“A picture is worth a thousand words, right?” says 25-year-old Omani photographer Ali Al Sharji. Introvert since he was a child, Al Sharji found refuge in his creative household, where he first started experimenting with poetry and drawing. But it wasn’t until he started taking pictures that Al Sharji fundamentally found the confidence to express himself and open up.
When he was 19, he travelled to Dubai to shoot his The Dance of Leila series, which featured a ballet dancer wearing a black veil and abaya. “I was too young and inexperienced at the time so I didn’t even know I needed a permit to shoot”, he says before adding, “a security guard confiscated my SD card”. Luckily, Al Sharji managed to get it back and the picture went on to be exhibited in Saudi Arabia. Reposted by Alicia Keys and Swizz Beatz, the image sparked a viral debate on feminism and diversity, “my life would not have been the same without this SD card”, he says.

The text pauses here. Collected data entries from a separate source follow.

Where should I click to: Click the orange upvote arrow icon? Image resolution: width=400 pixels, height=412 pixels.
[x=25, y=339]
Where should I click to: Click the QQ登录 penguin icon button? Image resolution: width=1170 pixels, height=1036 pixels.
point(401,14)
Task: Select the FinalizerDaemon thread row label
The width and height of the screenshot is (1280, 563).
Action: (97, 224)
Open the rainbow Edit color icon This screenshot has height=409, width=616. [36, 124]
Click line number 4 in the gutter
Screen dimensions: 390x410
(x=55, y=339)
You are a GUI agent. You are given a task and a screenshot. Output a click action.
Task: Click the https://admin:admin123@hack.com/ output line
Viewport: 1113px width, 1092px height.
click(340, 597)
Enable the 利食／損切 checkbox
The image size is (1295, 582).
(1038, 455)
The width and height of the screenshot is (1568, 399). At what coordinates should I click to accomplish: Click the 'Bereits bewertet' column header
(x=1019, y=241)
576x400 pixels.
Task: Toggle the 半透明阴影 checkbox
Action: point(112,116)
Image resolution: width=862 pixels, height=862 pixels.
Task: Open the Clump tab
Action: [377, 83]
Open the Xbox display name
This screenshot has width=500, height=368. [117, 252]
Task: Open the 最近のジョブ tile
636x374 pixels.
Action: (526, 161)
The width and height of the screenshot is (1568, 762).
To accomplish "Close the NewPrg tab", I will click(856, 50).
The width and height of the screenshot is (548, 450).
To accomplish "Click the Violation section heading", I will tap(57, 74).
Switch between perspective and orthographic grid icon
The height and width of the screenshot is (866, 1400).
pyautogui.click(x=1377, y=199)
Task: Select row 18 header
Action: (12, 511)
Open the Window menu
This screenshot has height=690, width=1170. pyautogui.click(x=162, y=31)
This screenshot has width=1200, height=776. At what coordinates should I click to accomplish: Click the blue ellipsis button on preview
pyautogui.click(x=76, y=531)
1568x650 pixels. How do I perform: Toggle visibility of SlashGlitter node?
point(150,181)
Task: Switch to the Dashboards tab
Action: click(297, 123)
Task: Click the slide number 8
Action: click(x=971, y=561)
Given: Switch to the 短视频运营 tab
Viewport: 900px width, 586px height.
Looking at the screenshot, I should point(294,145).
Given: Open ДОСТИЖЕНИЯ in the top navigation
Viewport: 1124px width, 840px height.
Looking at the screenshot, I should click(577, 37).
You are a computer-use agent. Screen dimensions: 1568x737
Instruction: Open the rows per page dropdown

Whether it’s documentary or conceptual photography, Al Sharji’s images always hint at an underlying story. The young photographer has an unwavering approach and rare ability to capture people and places with a compelling tone. “Photography merely has the power to capture humanity”, he says. But while photography is what has allowed Al Sharji to literally feel alive, the feeling of no longer existing is what morbidly inspires his work. “I want to explore death”, he says before adding, “nobody wants to be forgotten. The reminder that death is coming gives me this indescribable motive to create and inspire people around me”.